Age 7 to 11 Challenge Level:
We had a good number of solutions sent in, thank you.  Here we will feature those of you who've looked at many possibilities. From George at Linton Heights Junior School
 we had the following:

a) $0$ rats and $300$ children
b) $1$ rat and $298$ children
c) $5$ rats and $290$ children
d) $10$ rats and $280$ children
e) $25$ rats and $250$ children
f) $50$ rats and $200$ children
g) $100$ rats and $100$ children
h) $125$ rats and $50$ children
i) $150$ rats and $0$ children 

From Patrick at Manorcroft Primary School we had this good explanation, well done:

There are $148$ different combinations of child and rat because I figured out that you could replace $1$ rat with $2$ children (because one rat has twice as many legs as a child) so the maximum possible children to rats are $298$ children to $1$ rat and the maximum possible rats to children is $149$ rats to $2$ children. If you take $1$ from $149$ to get $148$ possiblities.

Year $5
$ pupils from St Ambrose Catholic Primary School said;

There are many possible answers to this question, to find out how many children, you can start with the number of rats. You can go from $1$ rat to $149$ rats to work out how many children.  The rule is: multiply by $4$, take away from $600$, divide by $2$. 
For example, $1$ rat= $298$ children because $1$x$4=4 600-4=596, 596$ divided by $2=298$.
If we start with the number of children the rule is: multiply by $2$, take away from $600$, divide by $4$.
For example, $2$ children $ = 149$ rats because $2$x$2=4$, $600-4= 596, 596$ divided by $4= 149$.
There are some patterns that we noticed, such as: If you take $1$ away from the amount of rats, it adds $2$ to the amount of children. For example: $86$ children, $107$ rats; $106$ rats, $88$ children.

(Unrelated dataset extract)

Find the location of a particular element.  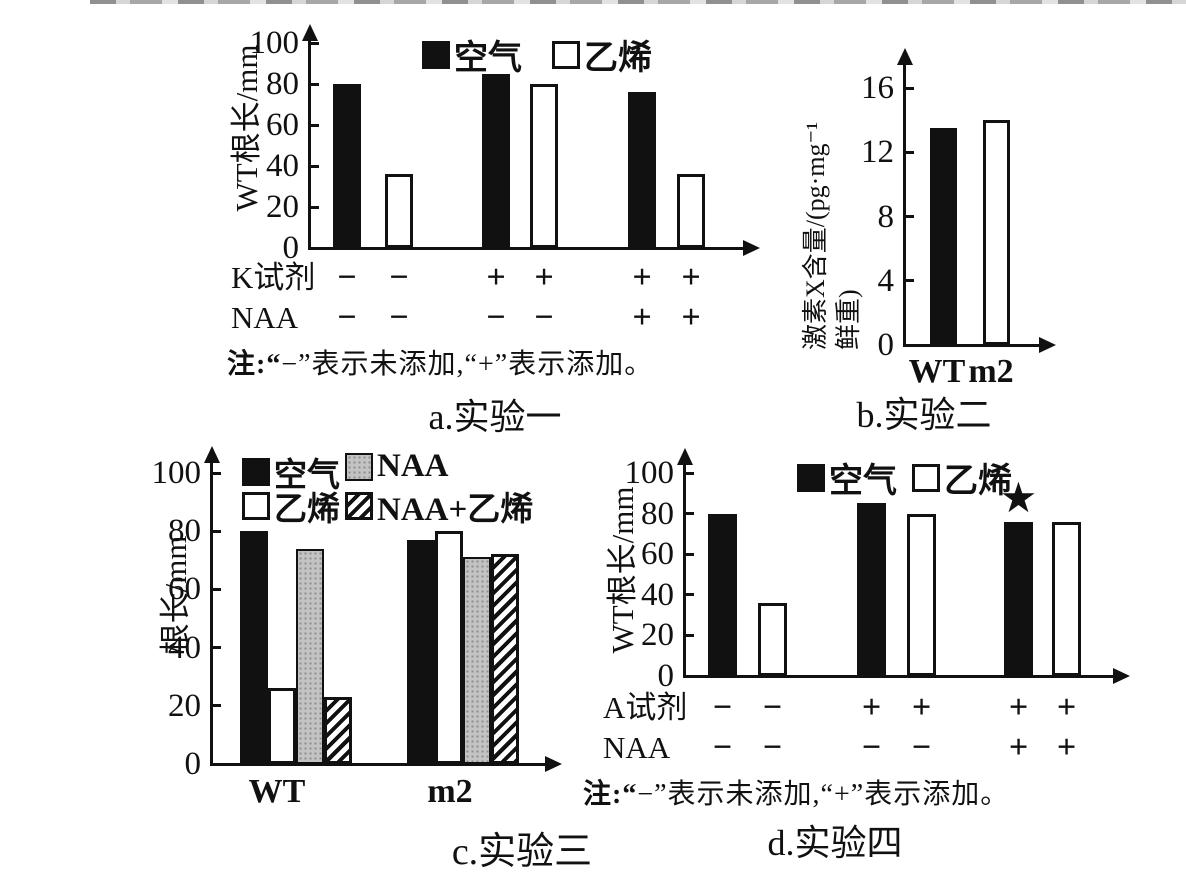

y-tick-label: 20 is located at coordinates (184, 706).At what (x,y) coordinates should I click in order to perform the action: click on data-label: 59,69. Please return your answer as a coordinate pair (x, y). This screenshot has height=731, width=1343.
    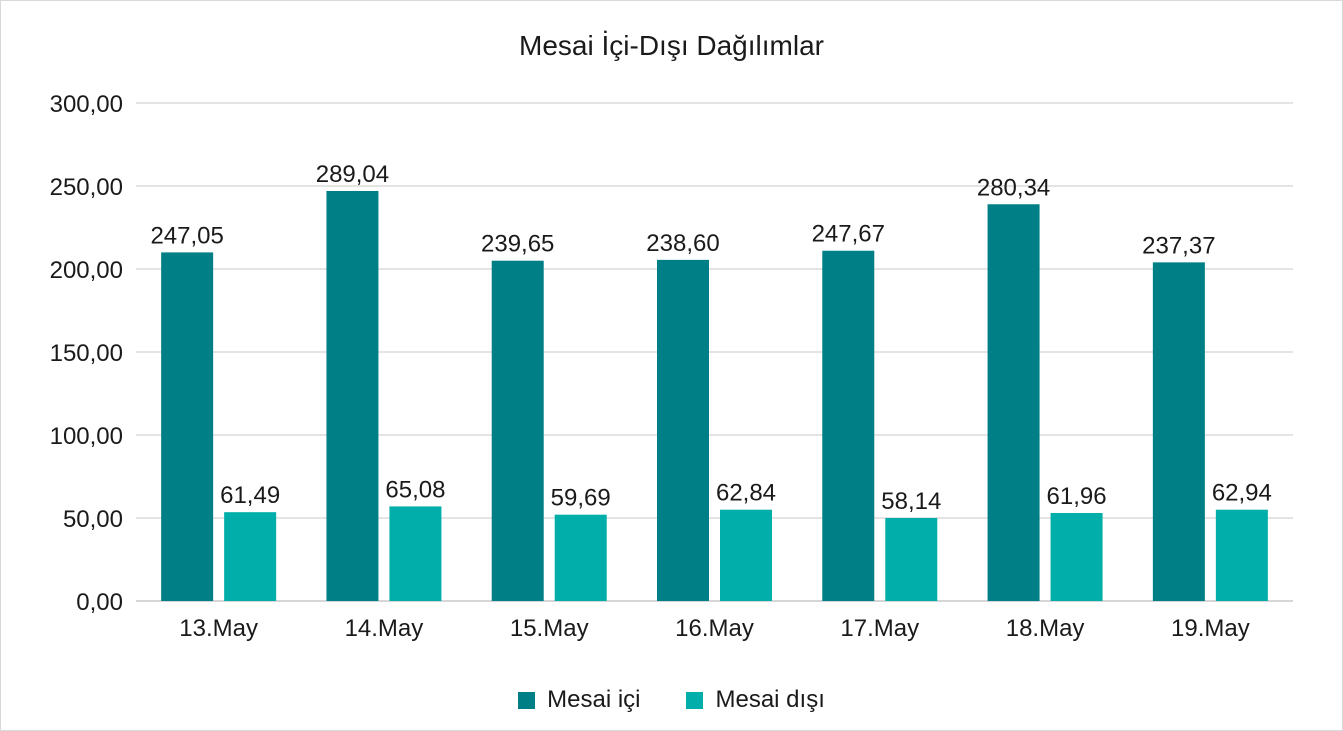
    Looking at the image, I should click on (581, 498).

, who calls his school  "BG"
 sent in the following good explanation:

When working out the pattern for children/rats, I thought it would be a good idea to start with either everything as children or everything as rats. I decided to start with everything as children, which would be $300$ children and $0$ rats, since $600$ halved is $300$.

Then, I knew if I wanted to get all possible solutions, I'd need to come up with a pattern. My pattern was adding some of the children's legs, to the rats each time. But of course, since rats have twice as many legs as children, that wouldn't work, so I took away two children for every rat I added, as shown in the pattern below:

Children Rats Legs
$300$ $0$ $600 + 0$
$298$ $1$ $596+ 4$
$296$ $2$ $592 + 8$
$294$ $3$ $588 + 12$

I did that on and on, until I was certain, that every time, the legs would total up to $600$. By looking at the number of children, and noticing that it started at $300$, and got $2$ fewer each time, I divided $300$ by $2$, and then added on the $1$ possibilty, with $0$ children, to work out there would be $151$ possible solutions for this.

These solutions are really good. Well done, keep submitting solutions to other activities.